The complaint contends Google's storage and analysis of the student profile violates a "Student Privacy Pledge" that the company signed last year. The pledge, which covers more than 200 companies, contains a provision guaranteeing that students' personal information won't be exploited for "non-educational" purposes.
The foundation is calling on the FTC to investigate Google, stop it from using information on students' activities for its own purposes and order it to destroy any information it has collected that's not related to education.
Google applauded the Electronic Frontier Foundation for caring about student privacy, but said it believes it is following the laws enforced by the FTC.
"Our services enable students everywhere to learn and keep their information private and secure," Google said in a statement.
Cheap, easy to maintain
Chromebooks have become particularly popular in schools because some models sell for less than $300 US and can be easily maintained by Google over the internet.
But the way Google has managed some of its other products have previously gotten the Mountain View, California, company into trouble for violating its users' privacy.

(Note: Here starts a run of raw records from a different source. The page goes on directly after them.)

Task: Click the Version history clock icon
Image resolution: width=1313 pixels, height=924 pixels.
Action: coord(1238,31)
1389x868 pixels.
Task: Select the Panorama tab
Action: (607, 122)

In 2012, Google paid a $22.5 million US fine after the FTC concluded the company had created a technological loophole that enabled its digital advertising network to shadow the online activities of people using Apple's Safari browser without their consent.
The agency determined Google's Safari surveillance violated an earlier promise not to mislead consumers about privacy issues. That pledge came after Google set up a social networking service called Buzz in 2010 and exposed people's email contacts. Google agreed to periodic privacy audits as part of that settlement with the FTC.